BEGIN Raw data

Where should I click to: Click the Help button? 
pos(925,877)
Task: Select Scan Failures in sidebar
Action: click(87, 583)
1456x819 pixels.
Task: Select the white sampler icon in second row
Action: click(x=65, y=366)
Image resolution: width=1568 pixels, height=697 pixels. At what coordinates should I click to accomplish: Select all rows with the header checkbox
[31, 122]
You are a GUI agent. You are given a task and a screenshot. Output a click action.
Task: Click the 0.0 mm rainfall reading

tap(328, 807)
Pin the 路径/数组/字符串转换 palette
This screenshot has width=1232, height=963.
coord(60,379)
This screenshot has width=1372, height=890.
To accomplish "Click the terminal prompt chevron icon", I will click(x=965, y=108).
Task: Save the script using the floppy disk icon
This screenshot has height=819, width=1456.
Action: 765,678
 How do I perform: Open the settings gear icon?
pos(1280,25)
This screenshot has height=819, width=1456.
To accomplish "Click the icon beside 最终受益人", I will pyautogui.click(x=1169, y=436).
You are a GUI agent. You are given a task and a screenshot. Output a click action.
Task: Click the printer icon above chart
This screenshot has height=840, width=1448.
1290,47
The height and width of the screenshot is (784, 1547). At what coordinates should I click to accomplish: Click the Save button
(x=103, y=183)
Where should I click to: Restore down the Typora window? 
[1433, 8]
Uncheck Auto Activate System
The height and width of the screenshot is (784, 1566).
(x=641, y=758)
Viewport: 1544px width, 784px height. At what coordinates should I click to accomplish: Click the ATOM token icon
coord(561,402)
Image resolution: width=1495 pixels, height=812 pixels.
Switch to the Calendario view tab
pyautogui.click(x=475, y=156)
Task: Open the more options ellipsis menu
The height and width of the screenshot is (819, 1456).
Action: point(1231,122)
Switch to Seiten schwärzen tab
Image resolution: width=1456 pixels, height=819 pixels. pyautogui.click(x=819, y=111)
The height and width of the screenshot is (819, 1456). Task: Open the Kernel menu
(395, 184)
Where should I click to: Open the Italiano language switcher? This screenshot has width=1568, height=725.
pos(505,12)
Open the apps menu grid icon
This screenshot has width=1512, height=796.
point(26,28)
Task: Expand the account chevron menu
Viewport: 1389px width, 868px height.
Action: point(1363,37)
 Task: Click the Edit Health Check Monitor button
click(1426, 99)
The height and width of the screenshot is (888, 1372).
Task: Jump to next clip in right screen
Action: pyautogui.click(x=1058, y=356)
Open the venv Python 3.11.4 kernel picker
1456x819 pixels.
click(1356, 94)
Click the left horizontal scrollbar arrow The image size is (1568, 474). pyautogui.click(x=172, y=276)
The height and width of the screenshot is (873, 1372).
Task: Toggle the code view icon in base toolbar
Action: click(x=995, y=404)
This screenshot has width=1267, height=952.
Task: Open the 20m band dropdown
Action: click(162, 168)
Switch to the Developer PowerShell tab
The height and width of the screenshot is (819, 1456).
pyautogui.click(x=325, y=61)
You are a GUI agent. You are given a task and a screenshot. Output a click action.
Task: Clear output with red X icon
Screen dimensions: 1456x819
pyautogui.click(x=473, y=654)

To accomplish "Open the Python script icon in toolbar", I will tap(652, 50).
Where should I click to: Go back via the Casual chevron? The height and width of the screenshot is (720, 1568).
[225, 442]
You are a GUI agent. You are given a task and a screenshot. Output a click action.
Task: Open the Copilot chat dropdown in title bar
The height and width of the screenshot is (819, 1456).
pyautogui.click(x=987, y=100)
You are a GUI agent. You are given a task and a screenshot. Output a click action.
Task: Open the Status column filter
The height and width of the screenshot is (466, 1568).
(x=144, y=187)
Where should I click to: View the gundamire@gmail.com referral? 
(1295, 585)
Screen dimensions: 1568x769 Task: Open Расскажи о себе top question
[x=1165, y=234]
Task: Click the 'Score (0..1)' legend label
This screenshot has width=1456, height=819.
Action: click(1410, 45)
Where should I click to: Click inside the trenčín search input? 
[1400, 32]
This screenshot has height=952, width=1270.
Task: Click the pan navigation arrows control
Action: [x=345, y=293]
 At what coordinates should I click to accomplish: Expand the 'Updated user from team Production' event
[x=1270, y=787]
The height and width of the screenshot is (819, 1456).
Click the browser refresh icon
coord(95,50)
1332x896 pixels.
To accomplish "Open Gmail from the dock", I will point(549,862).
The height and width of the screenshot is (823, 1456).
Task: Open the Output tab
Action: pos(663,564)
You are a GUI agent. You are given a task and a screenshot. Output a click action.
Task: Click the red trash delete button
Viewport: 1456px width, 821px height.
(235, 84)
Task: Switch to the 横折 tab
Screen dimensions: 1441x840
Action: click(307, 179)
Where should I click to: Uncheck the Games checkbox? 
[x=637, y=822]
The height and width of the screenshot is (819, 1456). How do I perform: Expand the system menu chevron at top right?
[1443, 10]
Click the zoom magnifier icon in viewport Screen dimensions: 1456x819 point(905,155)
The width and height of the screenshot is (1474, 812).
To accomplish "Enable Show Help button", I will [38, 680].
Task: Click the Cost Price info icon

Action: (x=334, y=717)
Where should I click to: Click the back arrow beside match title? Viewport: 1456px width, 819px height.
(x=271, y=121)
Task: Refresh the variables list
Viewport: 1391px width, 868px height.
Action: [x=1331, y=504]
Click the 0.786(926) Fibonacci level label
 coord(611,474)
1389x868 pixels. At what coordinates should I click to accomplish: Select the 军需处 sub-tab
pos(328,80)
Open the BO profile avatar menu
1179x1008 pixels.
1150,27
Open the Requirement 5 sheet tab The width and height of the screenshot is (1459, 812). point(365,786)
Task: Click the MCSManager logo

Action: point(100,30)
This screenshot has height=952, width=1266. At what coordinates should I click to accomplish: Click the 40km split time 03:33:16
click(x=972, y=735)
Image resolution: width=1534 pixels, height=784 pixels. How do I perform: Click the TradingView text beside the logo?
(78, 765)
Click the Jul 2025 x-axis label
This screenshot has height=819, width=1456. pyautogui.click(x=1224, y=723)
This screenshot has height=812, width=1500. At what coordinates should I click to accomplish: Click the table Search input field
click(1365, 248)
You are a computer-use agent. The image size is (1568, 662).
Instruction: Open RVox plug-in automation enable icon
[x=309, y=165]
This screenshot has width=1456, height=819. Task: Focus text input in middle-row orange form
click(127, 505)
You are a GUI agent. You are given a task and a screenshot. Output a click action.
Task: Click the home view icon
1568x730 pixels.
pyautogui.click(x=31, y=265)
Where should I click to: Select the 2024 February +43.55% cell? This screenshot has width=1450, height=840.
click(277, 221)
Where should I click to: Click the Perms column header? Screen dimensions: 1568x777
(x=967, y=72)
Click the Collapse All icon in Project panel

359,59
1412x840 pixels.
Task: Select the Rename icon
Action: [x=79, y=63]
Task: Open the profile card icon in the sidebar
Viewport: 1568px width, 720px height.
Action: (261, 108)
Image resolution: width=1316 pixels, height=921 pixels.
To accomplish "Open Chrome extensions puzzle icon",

END Raw data

*Problem:* Lines of the data above that include the string "script" must each be copied.

*Reply to the task:*
Task: Save the script using the floppy disk icon
To accomplish "Open the Python script icon in toolbar", I will tap(652, 50).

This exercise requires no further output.